## Exercise instructions
Please return every line of the records that contains the word "agent".

─── Extracted information ───

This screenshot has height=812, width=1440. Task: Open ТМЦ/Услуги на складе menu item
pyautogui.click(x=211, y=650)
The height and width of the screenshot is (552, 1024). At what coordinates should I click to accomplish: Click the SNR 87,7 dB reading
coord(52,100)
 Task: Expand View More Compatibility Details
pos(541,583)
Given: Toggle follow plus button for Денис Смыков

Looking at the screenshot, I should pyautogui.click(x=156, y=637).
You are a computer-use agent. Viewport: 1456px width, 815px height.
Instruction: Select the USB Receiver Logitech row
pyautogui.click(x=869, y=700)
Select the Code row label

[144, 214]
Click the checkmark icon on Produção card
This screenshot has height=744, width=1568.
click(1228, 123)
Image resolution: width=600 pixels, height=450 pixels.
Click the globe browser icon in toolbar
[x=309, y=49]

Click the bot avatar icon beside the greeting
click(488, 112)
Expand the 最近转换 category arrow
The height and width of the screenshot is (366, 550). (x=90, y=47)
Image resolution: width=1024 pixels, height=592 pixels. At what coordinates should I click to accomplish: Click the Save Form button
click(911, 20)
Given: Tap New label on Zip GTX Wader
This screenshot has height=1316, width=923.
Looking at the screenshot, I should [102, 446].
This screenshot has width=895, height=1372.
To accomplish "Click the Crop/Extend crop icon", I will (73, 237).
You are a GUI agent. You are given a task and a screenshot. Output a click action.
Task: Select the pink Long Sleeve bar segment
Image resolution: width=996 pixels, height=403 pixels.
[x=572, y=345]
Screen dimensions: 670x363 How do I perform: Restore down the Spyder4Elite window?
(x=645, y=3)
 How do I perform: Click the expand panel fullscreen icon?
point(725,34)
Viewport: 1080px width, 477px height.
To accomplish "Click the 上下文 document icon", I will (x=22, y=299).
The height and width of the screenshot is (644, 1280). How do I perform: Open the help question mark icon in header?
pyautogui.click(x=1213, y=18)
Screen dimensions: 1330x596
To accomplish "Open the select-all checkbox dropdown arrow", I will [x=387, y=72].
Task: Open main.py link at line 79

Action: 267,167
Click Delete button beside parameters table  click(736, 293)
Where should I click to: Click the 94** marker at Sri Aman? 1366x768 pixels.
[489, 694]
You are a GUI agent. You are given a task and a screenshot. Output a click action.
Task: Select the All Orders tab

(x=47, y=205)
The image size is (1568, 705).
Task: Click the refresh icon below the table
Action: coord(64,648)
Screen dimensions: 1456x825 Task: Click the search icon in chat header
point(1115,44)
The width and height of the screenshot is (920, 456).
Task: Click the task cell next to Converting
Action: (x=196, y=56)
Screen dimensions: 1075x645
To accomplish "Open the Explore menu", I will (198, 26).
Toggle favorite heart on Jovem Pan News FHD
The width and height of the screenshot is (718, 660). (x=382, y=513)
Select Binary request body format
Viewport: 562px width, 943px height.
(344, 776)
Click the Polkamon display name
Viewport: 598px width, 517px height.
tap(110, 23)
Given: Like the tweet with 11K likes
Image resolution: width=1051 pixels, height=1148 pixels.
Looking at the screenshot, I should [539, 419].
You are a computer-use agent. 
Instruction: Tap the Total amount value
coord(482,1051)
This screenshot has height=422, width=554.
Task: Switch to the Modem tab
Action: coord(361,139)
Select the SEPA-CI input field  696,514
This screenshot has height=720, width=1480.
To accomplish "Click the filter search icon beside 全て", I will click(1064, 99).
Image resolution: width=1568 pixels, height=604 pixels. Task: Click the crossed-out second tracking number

───

## Answer box
You are a computer-use agent. Viewport: 1456px width, 815px height.
You are a GUI agent. You are given a task and a screenshot. Output a click action.
You are a GUI agent. You are given a task and a screenshot. Output a click action.
You are a computer-use agent. 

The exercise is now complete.